Oracle Linux is coming to Ubuntu's OpenStack cloud

An unlikely partnership will soon bring Oracle's Red Hat-based Linux distribution to Ubuntu's cloud.
Written by Steven Vaughan-Nichols, Senior Contributing Editor
Oracle Cloud

Oracle continues to have trouble gaining traction on the cloud, and the database giant has never had much success in winning customers for its Red Hat Enterprise Linux (RHEL) clone, Oracle Linux. So perhaps it shouldn't have surprised me that Oracle is turning to Canonical, Ubuntu Linux's parent company, to bring its Linux to Ubuntu's OpenStack-based cloud.

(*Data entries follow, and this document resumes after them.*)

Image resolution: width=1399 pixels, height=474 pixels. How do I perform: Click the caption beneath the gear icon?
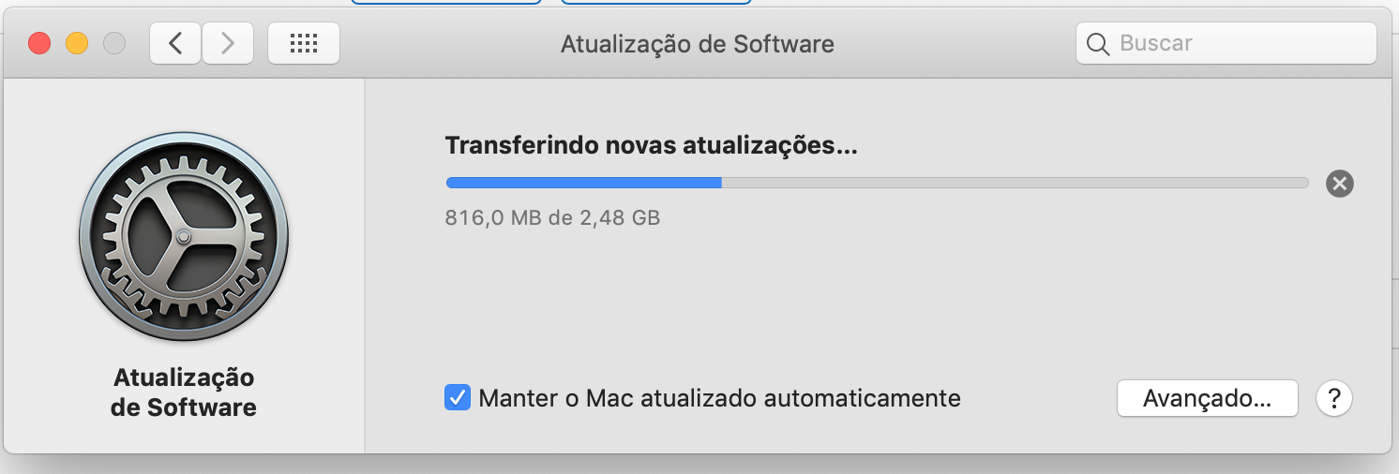(x=184, y=393)
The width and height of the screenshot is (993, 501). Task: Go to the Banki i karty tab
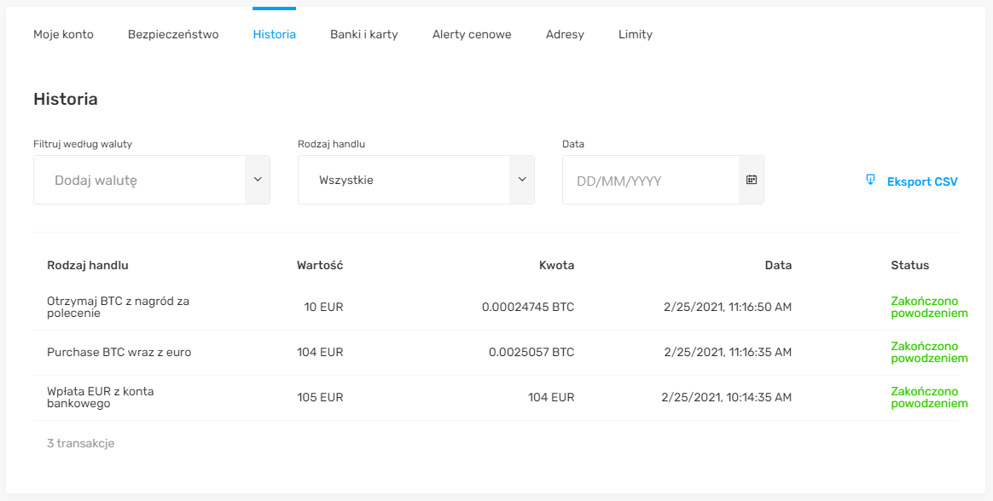pos(364,34)
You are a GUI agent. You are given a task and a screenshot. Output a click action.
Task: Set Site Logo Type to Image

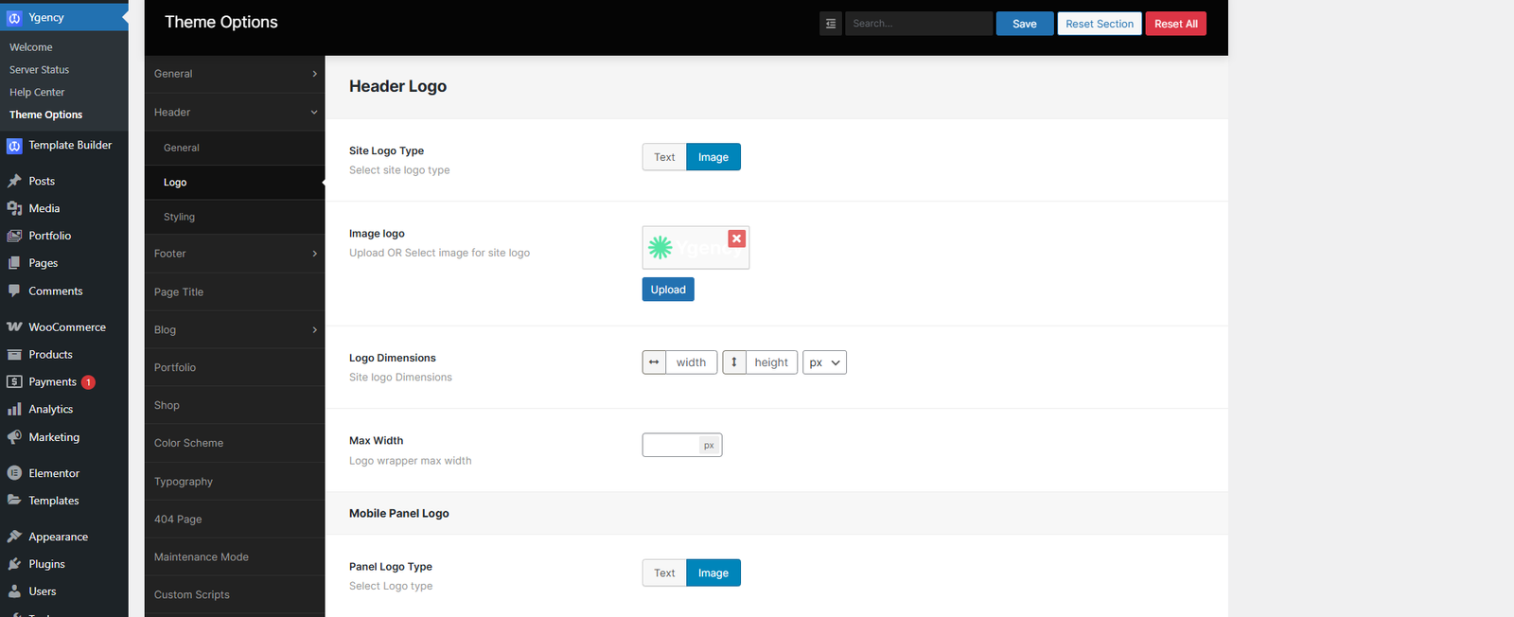[x=713, y=157]
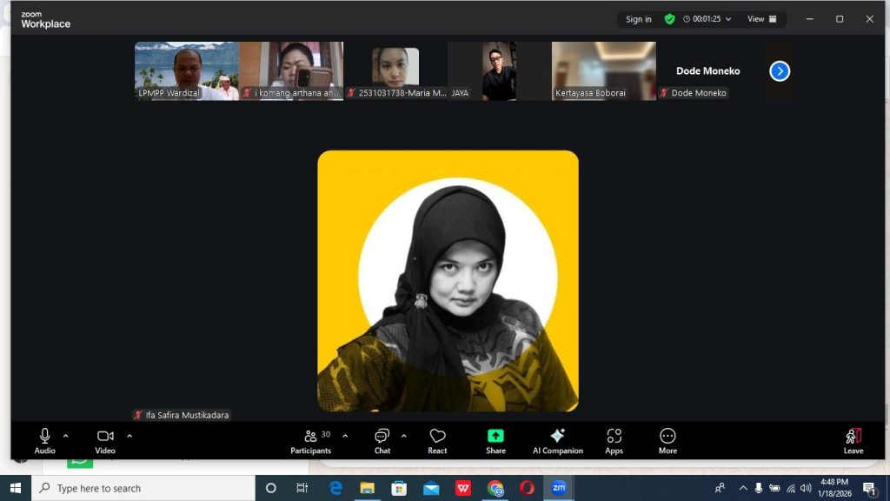Leave the meeting
Viewport: 890px width, 501px height.
[853, 440]
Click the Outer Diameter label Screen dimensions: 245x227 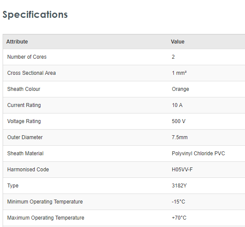[25, 137]
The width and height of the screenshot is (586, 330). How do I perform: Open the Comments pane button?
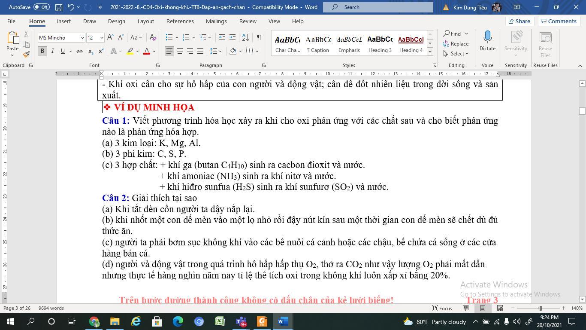coord(558,21)
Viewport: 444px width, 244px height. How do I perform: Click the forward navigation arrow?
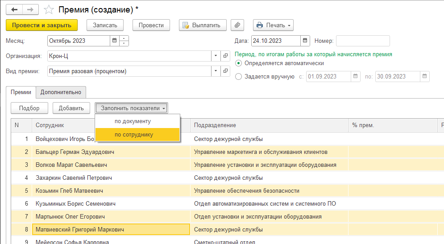30,9
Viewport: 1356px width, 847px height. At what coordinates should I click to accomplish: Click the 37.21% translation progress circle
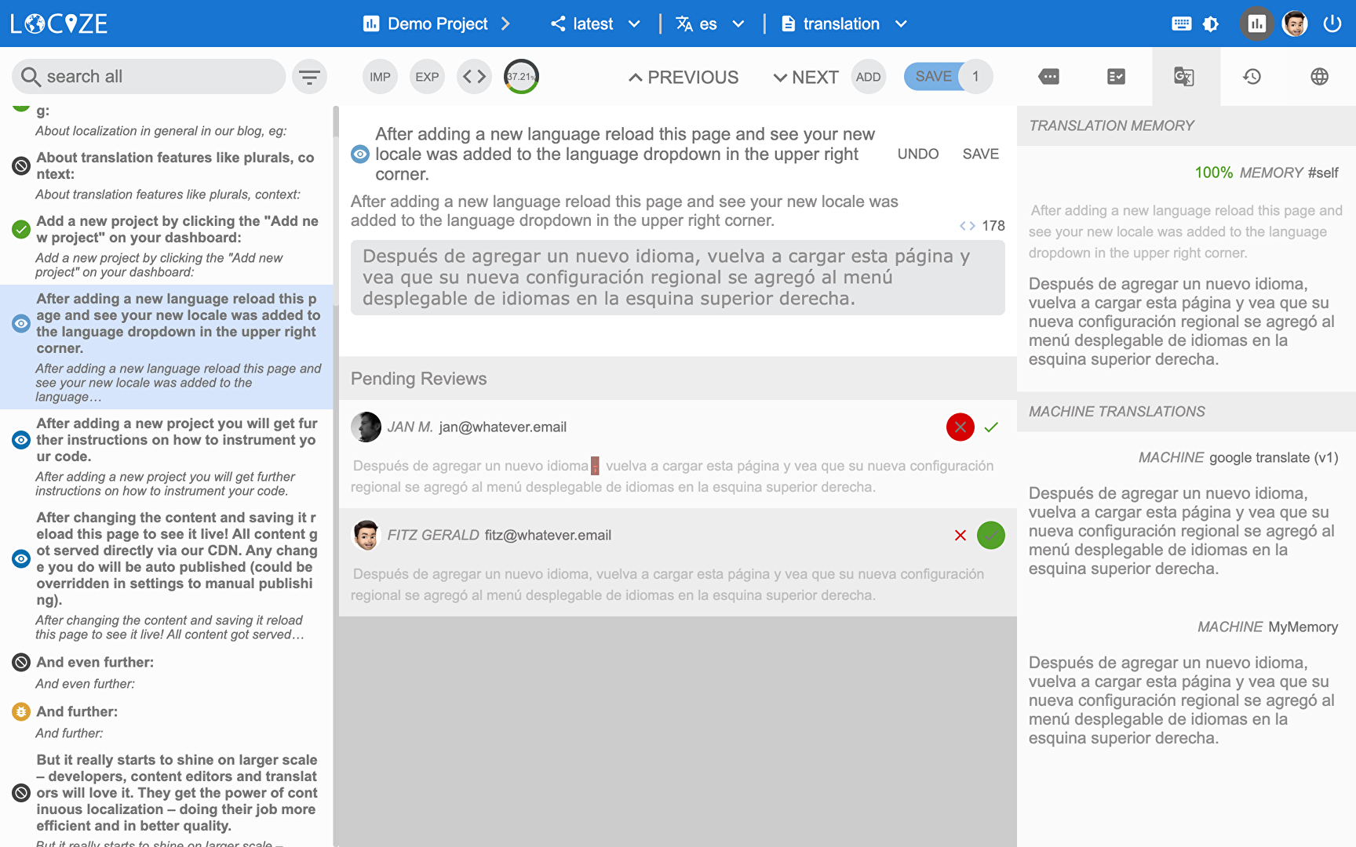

After all, Canonical, despite being best known for desktop Ubuntu, has quietly become an OpenStack cloud power. For example, Ubuntu is the most popular Linux running on OpenStack. Canonical also recently helped Microsoft to bring Windows Server to Ubuntu OpenStack cloud.

On the Oracle side, two years ago Oracle had dismissed working with anyone on their proprietary cloud. That didn't work out well.

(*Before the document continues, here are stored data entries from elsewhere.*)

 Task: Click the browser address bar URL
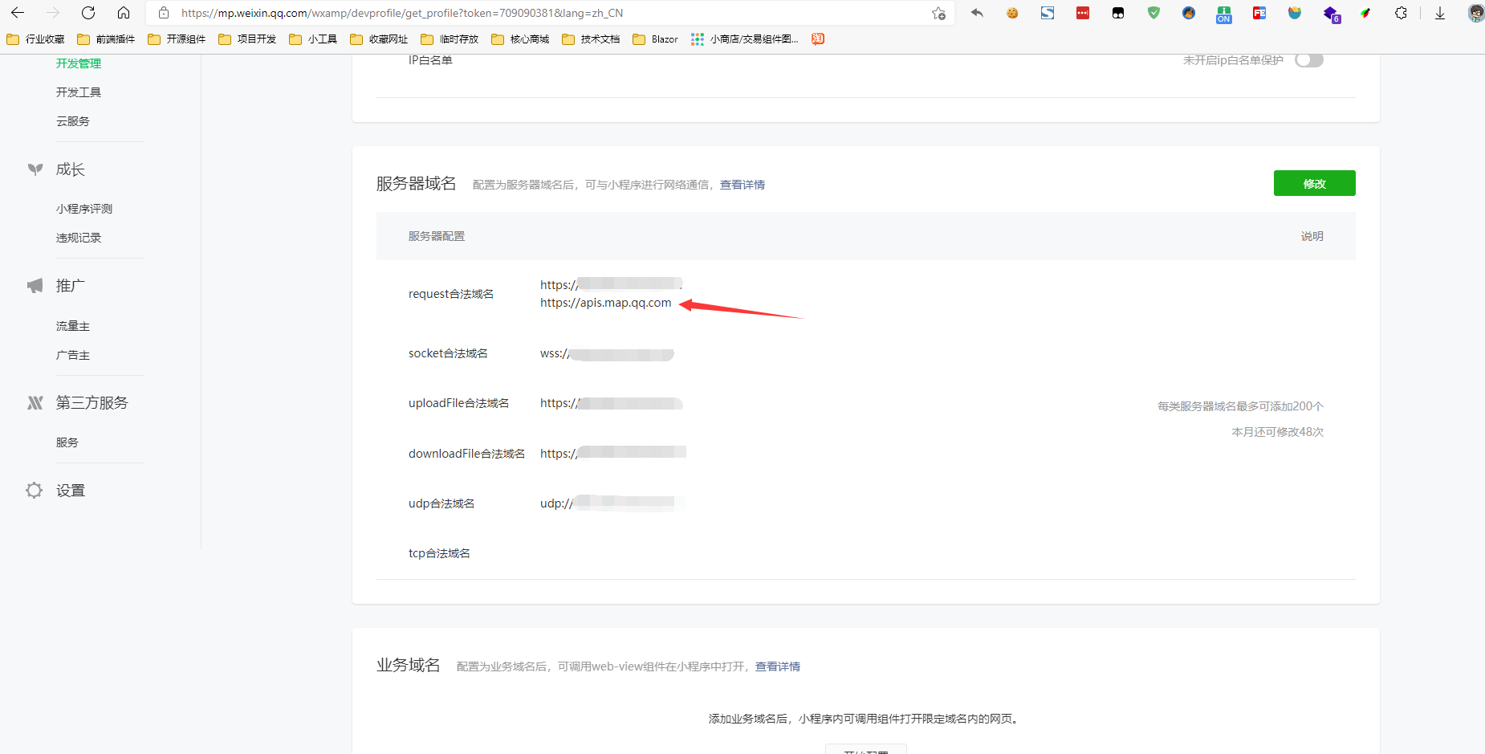tap(401, 13)
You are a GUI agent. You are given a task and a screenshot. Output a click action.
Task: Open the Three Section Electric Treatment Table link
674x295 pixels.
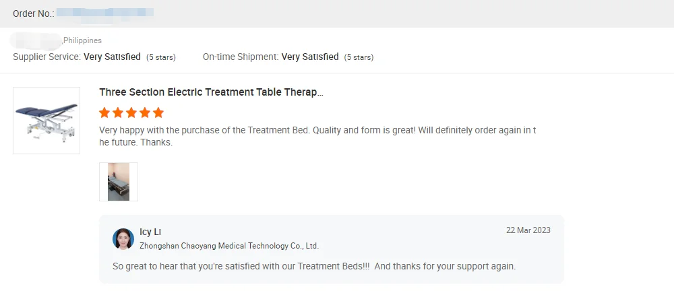tap(211, 92)
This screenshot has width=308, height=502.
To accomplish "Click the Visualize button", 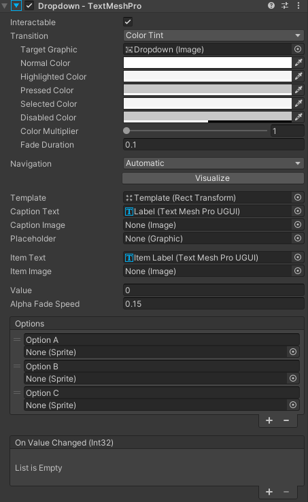I will (x=213, y=178).
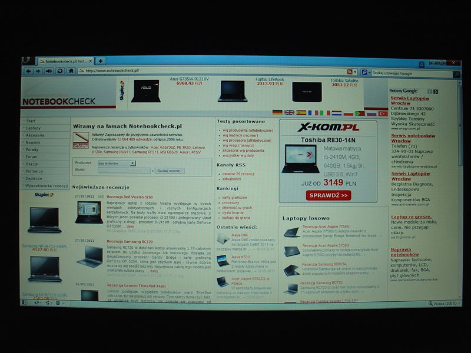
Task: Click the browser Back arrow button
Action: pos(28,71)
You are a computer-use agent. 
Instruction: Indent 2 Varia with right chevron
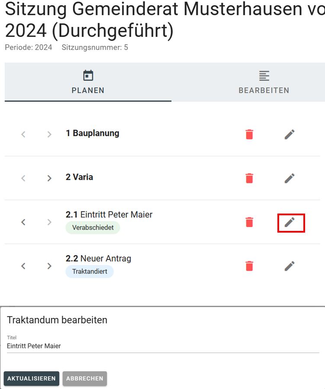[x=49, y=178]
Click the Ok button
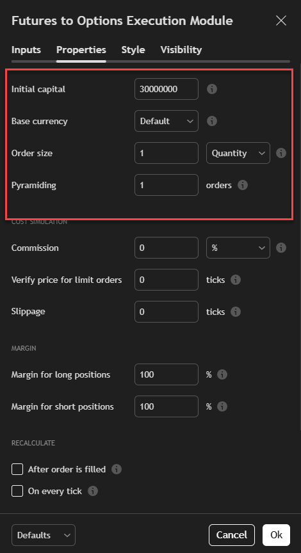This screenshot has height=553, width=301. 276,535
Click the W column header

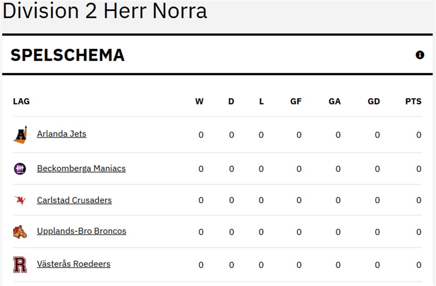click(199, 102)
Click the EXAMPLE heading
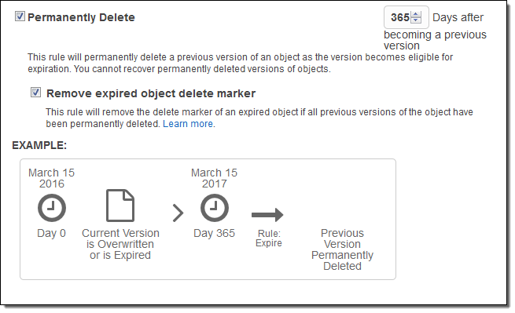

In May 2014, Oracle finally committed to OpenStack. With so many other major vendors — such as Dell, HP, VMware, and Red Hat — way ahead of Oracle, Larry Ellison needs all the OpenStack help he can get.

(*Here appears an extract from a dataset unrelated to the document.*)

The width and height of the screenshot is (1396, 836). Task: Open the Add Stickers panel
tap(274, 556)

Officially, all Oracle has to say in dry-as-dust tones, "The Oracle Linux team is collaborating with Canonical, the company behind Ubuntu, to allow customers who wish to run Oracle Linux as a guest inside an Ubuntu OpenStack environment and to do so in a supported way."

Canonical's VP of cloud alliances and a member of the OpenStack's board of directors, John Zannos, was more forthcoming. "Canonical will support Ubuntu as a guest OS on Oracle Linux OpenStack, and Oracle will support Oracle Linux as a guest OS on Ubuntu OpenStack. Canonical will test Oracle Linux as a guest OS in its OpenStack Interoperability Lab (OIL) program. This gives customers the assurance the configuration is tested and supported by both organizations."

No date was given for the release. Sources indicate, however, that the Oracle Linux on the Ubuntu cloud will be announced in early November at OpenStack's Paris Summit.